Koppen ist eine einmal etablierte Stereotypie, die kaum vollständig abzustellen ist. Haltungsoptimierung (mehr Bewegung, Sozialkontakt, Heu ad libitum) und Stressreduktion sind die wichtigsten Maßnahmen. Kopperriemen verhindern Koppen, erhöhen aber den Stress.
Mein Pferd frisst Erde (Erdfressen / Pica) – was tun?
Mineralstoffstatus prüfen – Pica ist häufig ein Zeichen für Mineralstoffmangel. Leckstein und Mineralfutter optimieren, Blutwerte prüfen lassen.
Ist Weben ein Zeichen von schlechter Haltung?
Häufig ja – Weben entsteht oft als Copingstrategie bei Stress, fehlender Bewegung oder Einzelhaltung. Einmal etabliert, lässt es sich kaum vollständig abgewöhnen.
Infothek & Ratgeber
- Stereotypien beim Pferd: Ursachen, Entstehung und Management
- Erdfressen / Pica: Warum Pferde Erde fressen
- Koppen verstehen: Was der Stressindikator aussagt
- Verhaltenstherapie beim Pferd: Wann ein Experte hilft
Service & Beratung
Bei STRÖH begleiten wir Dich mit persönlicher Fachberatung für ein ausgeglicheneres, verhaltensgesundes Pferd.
- Persönliche Fachberatung: Direkte Unterstützung bei Ursachenfindung und Produktauswahl
- Verhaltensunterstützungs- & Beruhigungspräparate: Alles rund um Wohlbefinden und Verhalten
- Versand & Lieferung: Schnelle, zuverlässige Lieferung
Meinung, Erfahrung & Sicherheit
Viele Pferdehalter berichten, wie sich Verhaltensauffälligkeiten ihrer Pferde durch Haltungsoptimierung, Heu ad libitum und gezielte Magnesiumversorgung deutlich reduziert haben. Erfahrungsberichte aus der Praxis und Kundenbewertungen findest Du direkt bei den jeweiligen Produkten im Shop.

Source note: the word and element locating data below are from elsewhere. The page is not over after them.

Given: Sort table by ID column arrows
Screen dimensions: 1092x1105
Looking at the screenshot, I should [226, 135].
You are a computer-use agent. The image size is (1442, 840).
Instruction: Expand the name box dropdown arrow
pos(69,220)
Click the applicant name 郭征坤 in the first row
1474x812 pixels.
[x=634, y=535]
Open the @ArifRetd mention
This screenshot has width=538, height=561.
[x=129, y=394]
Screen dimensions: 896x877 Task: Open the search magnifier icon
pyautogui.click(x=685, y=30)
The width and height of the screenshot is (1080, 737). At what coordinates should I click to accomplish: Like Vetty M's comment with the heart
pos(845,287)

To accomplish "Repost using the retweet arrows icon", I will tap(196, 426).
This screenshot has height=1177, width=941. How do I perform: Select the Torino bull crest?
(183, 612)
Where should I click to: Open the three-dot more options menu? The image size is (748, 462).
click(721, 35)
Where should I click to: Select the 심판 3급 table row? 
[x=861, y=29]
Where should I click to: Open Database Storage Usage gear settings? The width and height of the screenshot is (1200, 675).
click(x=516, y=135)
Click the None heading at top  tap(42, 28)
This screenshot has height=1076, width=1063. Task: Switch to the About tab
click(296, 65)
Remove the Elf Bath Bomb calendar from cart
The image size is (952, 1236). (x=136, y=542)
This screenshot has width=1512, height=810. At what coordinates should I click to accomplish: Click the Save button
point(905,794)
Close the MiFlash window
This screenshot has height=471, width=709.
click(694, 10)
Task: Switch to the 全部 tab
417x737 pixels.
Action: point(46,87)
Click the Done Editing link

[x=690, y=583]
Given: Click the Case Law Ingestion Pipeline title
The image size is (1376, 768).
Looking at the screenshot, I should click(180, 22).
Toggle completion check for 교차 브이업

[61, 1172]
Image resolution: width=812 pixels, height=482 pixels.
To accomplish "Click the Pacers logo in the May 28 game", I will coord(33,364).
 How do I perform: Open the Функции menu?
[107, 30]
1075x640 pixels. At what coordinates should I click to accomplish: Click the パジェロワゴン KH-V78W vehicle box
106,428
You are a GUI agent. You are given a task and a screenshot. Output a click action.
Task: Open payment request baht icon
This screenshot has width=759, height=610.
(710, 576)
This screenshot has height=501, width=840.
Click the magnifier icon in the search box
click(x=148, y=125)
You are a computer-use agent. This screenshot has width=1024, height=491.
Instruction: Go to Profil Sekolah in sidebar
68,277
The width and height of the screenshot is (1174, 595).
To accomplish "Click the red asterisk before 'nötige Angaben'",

Sicherheitshinweis: Plötzliche Verhaltensveränderungen müssen tierärztlich abgeklärt werden – Schmerz als Ursache ausschließen. Stereotypien nie gewaltsam unterdrücken. STRÖH-Produkte unterstützen das Wohlbefinden gezielt – sie ersetzen keine tierärztliche Diagnose oder verhaltenstherapeutische Begleitung.